┌──
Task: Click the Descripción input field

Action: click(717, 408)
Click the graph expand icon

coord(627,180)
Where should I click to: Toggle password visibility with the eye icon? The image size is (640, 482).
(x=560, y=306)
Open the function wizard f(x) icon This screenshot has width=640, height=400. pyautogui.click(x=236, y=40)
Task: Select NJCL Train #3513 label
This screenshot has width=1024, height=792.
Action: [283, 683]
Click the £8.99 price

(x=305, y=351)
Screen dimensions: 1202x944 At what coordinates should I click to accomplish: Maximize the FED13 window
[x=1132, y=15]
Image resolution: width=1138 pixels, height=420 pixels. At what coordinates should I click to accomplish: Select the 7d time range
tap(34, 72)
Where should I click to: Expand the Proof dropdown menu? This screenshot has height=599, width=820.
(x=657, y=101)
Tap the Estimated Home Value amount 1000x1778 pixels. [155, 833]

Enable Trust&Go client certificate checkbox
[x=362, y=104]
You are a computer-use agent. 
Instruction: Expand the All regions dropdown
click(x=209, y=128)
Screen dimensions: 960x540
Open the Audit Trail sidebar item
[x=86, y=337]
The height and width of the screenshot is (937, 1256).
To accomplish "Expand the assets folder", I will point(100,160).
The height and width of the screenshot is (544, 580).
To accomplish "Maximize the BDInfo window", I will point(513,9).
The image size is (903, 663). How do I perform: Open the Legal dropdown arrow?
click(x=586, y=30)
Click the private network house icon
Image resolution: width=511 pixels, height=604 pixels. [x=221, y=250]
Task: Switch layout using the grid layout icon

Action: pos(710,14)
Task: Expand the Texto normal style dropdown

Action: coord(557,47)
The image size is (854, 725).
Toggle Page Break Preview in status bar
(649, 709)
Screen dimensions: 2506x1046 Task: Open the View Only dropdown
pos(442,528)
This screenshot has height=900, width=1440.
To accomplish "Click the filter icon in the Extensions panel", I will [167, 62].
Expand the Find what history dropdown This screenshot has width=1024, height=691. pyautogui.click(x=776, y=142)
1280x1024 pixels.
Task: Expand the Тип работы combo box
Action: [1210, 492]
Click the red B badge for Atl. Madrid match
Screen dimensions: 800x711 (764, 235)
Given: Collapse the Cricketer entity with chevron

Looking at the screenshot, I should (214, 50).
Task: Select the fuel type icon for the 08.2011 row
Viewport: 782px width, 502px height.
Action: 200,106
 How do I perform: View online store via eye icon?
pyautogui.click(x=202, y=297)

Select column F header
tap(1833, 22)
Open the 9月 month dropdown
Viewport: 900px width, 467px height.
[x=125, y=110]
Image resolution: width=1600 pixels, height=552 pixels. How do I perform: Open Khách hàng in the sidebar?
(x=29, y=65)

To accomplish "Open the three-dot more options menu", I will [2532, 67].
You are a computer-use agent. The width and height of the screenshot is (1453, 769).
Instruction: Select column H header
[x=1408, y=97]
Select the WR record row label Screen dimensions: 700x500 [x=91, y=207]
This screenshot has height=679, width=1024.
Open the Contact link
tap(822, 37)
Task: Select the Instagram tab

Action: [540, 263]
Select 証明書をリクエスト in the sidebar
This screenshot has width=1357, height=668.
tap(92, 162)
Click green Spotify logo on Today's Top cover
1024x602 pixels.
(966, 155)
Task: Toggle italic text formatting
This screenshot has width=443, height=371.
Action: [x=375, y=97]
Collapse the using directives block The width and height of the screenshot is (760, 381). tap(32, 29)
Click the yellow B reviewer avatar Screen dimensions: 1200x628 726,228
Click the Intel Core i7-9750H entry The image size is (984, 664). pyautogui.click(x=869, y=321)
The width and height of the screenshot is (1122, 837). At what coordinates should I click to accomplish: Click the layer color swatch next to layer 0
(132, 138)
└──
_Work required_
Produce a word-for-word copy of everything above from the line holding "Click the private network house icon" down to the line holding "This screenshot has height=900, width=1440.", with both of those lines kept.

_Task result_
Click the private network house icon
Image resolution: width=511 pixels, height=604 pixels. [x=221, y=250]
Task: Switch layout using the grid layout icon

Action: pos(710,14)
Task: Expand the Texto normal style dropdown

Action: coord(557,47)
The image size is (854, 725).
Toggle Page Break Preview in status bar
(649, 709)
Screen dimensions: 2506x1046 Task: Open the View Only dropdown
pos(442,528)
This screenshot has height=900, width=1440.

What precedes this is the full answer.